Cyber Incident Victim: Putnam Investments

A ransomware gang known as Clop began exploiting a critical security vulnerability in the MOVEit Transfer file transfer tool developed by Progress Software in late May 2023. This Russia-linked group had been experimenting with ways to exploit this particular vulnerability for almost two years prior to its public disclosure, indicating a sophisticated level of planning and knowledge. The vulnerability was patched by Progress Software, but not before a significant number of its corporate and enterprise customers were compromised while using the tool to share large files over the internet. The exact number of initial victims remained unknown.

On June 15, 2023, Clop took the unusual step of publicly listing the first batch of organizations it claimed to have hacked on its dark web leak site. This list included Boston-based investment management firm Putnam Investments. The gang did not follow its typical pattern of directly contacting victims to demand a ransom payment. Instead, a blackmail message posted on the site instructed all listed victims to contact the gang prior to a June 14 deadline. At the time of the listing, no stolen data from Putnam Investments or the other named victims had been published.

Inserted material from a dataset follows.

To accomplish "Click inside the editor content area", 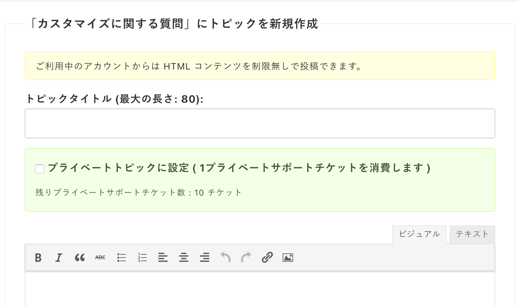I will (x=260, y=289).
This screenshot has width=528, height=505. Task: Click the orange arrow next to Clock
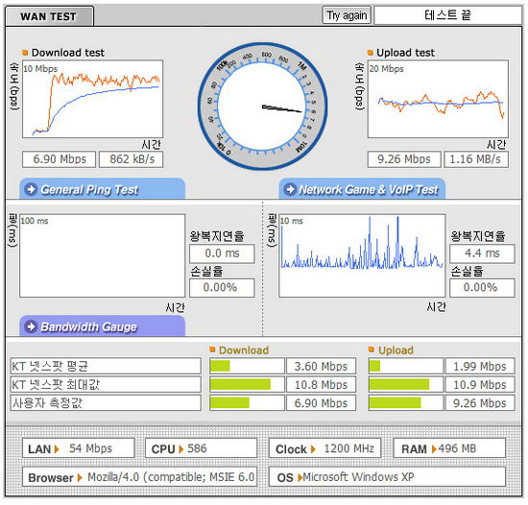coord(313,449)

The gang claimed to have downloaded "alot of your data" but provided no specific details regarding the nature or volume of information taken from any single entity.

Other organizations listed alongside Putnam Investments in this first batch included U.S.-based financial services organizations 1st Source and First National Bankers Bank, the Netherlands-based Landal Greenparks, and the U.K.-based energy giant Shell. Financial software provider Datasite, educational non-profit National Student Clearinghouse, student health insurance provider United Healthcare Student Resources, American manufacturer Leggett & Platt, Swiss insurance company ÖKK, and the University System of Georgia were also named. GreenShield Canada, a non-profit benefits carrier, was initially listed but was later removed from the leak site. A spokesperson for the University System of Georgia confirmed they were evaluating the scope and severity of the potential data exposure and stated that notifications would be issued to affected individuals if necessary, consistent with federal and state law.

Multiple other organizations had previously disclosed they were compromised as a result of the same MOVEit attacks prior to Clop's public listing. These included the BBC, Aer Lingus, and British Airways, which were all affected because they relied on HR and payroll software supplier Zellis. Zellis confirmed that its own MOVEit system had been compromised. The Government of Nova Scotia, which used MOVEit to share files across departments, also confirmed it was affected and stated that some citizens’ personal information may have been compromised. In a message on its leak site, Clop claimed it had erased all data belonging to governments, cities, or police services.

New victims continued to come forward following the public listing. Johns Hopkins University confirmed a cybersecurity incident believed to be related to the MOVEit mass-hack, stating the data breach may have impacted sensitive personal and financial information, including names, contact information, and health billing records. The U.K.’s communications regulator, Ofcom, confirmed that hackers had accessed some confidential information about the companies it regulates, along with the personal information of 412 Ofcom employees. Transport for London (TfL), the government body responsible for running London’s transport services, and global consultancy firm Ernst and Young were also reported to be impacted. Many more victims were expected to be revealed in the coming days and weeks, with thousands of MOVEit servers—most located in the United States—still discoverable on the internet at the time. The full extent of the attacks remained unknown.